• YOUR OBJECTIVE: Could you switch "back arrow" to "return arrow" in every entry, from the start of the entries down through the line containing "coord(228,18)", and give those lines back otherwise unchanged?

-- START RECORDS SHOWN --

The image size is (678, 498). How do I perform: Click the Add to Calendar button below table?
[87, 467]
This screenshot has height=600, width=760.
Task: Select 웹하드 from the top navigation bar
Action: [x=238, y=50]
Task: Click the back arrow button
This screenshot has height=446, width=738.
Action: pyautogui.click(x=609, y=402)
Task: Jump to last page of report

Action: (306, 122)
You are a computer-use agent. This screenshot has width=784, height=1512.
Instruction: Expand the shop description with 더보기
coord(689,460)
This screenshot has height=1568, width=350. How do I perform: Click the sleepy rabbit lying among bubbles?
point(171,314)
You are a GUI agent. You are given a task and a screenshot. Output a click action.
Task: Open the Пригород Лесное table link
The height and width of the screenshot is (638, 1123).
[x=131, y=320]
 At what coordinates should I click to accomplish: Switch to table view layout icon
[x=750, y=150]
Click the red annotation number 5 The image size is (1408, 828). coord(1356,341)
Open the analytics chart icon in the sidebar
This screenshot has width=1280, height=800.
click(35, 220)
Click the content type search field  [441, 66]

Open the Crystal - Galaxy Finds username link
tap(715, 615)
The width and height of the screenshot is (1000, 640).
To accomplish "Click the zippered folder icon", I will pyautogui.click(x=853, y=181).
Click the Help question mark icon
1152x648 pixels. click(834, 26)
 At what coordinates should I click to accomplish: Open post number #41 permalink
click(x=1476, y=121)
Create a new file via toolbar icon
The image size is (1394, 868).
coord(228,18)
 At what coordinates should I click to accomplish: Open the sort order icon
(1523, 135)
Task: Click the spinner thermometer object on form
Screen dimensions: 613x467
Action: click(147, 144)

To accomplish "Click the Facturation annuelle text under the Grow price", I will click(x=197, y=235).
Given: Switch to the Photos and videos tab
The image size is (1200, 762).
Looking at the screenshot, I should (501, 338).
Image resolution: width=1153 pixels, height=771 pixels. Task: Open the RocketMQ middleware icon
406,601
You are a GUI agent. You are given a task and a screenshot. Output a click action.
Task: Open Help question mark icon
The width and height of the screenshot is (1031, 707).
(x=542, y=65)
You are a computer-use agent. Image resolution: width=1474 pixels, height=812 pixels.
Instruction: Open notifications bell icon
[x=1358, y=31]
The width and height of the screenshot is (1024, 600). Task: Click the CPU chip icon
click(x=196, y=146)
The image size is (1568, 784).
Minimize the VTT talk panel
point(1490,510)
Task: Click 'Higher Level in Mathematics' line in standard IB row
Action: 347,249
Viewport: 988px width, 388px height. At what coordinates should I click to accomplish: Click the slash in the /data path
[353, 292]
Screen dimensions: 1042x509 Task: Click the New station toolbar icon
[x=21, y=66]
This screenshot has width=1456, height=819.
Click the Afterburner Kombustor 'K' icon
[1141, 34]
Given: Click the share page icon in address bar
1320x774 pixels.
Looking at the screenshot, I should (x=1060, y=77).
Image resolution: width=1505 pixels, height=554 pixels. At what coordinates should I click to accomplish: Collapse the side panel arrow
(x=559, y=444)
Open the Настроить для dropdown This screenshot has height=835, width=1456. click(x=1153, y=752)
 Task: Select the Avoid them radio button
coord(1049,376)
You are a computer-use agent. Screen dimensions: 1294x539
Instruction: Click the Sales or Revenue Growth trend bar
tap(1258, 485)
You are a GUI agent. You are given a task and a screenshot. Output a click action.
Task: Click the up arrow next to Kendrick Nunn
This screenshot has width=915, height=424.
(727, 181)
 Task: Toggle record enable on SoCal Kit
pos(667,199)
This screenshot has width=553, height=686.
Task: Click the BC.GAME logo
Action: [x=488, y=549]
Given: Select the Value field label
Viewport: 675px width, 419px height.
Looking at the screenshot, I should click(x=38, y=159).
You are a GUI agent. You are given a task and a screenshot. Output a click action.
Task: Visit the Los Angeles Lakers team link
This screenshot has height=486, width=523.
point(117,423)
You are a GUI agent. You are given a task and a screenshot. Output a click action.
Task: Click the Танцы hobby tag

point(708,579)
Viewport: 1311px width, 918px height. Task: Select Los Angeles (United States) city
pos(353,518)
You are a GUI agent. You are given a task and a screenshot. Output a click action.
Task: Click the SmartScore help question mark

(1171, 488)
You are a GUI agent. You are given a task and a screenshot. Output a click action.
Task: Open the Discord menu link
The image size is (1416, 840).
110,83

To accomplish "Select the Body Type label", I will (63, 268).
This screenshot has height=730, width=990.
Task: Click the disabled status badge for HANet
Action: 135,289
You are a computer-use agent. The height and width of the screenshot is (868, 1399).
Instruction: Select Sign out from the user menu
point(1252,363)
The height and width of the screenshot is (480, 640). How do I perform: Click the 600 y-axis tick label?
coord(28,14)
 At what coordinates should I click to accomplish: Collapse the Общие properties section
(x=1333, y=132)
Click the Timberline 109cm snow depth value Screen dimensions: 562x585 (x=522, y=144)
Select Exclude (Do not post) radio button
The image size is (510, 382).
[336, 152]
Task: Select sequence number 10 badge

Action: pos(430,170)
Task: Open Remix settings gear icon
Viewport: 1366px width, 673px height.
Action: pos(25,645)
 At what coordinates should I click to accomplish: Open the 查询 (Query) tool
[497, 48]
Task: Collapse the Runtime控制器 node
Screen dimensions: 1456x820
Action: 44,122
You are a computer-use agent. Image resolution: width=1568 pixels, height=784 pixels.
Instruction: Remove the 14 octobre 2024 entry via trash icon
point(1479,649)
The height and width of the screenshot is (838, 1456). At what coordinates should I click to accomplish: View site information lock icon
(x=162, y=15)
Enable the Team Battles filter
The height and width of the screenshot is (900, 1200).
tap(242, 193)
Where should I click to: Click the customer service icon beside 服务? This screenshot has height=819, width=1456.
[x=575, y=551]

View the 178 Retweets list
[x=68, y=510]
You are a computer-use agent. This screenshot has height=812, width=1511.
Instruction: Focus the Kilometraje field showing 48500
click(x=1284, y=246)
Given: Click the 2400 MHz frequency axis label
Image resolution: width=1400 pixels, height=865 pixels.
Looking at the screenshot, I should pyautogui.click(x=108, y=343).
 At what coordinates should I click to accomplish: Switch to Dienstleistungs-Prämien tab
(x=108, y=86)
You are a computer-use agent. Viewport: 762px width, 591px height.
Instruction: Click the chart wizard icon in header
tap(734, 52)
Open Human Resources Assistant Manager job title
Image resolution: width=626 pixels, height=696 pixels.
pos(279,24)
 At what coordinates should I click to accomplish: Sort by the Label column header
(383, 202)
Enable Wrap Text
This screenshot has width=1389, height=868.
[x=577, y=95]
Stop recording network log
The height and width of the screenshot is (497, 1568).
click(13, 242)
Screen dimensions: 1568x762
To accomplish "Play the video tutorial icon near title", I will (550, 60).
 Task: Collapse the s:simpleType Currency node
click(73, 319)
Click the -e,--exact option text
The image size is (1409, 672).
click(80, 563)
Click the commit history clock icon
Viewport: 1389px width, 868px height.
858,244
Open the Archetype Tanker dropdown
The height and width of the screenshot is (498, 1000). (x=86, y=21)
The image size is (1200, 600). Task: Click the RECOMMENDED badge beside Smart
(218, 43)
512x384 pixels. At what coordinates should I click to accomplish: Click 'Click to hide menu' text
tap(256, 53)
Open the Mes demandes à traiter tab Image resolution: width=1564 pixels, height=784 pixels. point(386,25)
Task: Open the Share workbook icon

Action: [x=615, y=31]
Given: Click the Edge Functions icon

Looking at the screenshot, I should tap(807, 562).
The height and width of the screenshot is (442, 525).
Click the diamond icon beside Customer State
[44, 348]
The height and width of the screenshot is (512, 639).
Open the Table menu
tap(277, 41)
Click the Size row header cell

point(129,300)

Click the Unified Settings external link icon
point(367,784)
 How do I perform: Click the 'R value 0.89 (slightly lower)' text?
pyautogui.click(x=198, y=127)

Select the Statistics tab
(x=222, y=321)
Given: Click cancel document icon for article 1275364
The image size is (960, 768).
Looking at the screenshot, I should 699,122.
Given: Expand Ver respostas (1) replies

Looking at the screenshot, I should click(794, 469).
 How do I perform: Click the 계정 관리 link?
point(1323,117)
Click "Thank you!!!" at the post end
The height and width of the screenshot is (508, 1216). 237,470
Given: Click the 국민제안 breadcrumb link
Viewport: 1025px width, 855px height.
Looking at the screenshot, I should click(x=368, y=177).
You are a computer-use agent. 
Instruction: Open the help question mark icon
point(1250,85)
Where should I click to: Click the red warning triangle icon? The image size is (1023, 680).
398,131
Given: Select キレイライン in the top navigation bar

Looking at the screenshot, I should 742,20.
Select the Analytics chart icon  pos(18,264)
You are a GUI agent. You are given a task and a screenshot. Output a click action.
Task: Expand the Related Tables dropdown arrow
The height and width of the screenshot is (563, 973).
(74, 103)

-- END RECORDS SHOWN --

• ANSWER BELOW:
The image size is (678, 498). How do I perform: Click the Add to Calendar button below table?
[87, 467]
This screenshot has height=600, width=760.
Task: Select 웹하드 from the top navigation bar
Action: [x=238, y=50]
Task: Click the return arrow button
This screenshot has height=446, width=738.
Action: pyautogui.click(x=609, y=402)
Task: Jump to last page of report

Action: (306, 122)
You are a computer-use agent. This screenshot has width=784, height=1512.
Instruction: Expand the shop description with 더보기
coord(689,460)
This screenshot has height=1568, width=350. How do I perform: Click the sleepy rabbit lying among bubbles?
point(171,314)
You are a GUI agent. You are given a task and a screenshot. Output a click action.
Task: Open the Пригород Лесное table link
The height and width of the screenshot is (638, 1123).
[x=131, y=320]
 At what coordinates should I click to accomplish: Switch to table view layout icon
[x=750, y=150]
Click the red annotation number 5 The image size is (1408, 828). coord(1356,341)
Open the analytics chart icon in the sidebar
This screenshot has width=1280, height=800.
click(35, 220)
Click the content type search field  [441, 66]

Open the Crystal - Galaxy Finds username link
tap(715, 615)
The width and height of the screenshot is (1000, 640).
To accomplish "Click the zippered folder icon", I will pyautogui.click(x=853, y=181).
Click the Help question mark icon
1152x648 pixels. click(834, 26)
 At what coordinates should I click to accomplish: Open post number #41 permalink
click(x=1476, y=121)
Create a new file via toolbar icon
The image size is (1394, 868).
coord(228,18)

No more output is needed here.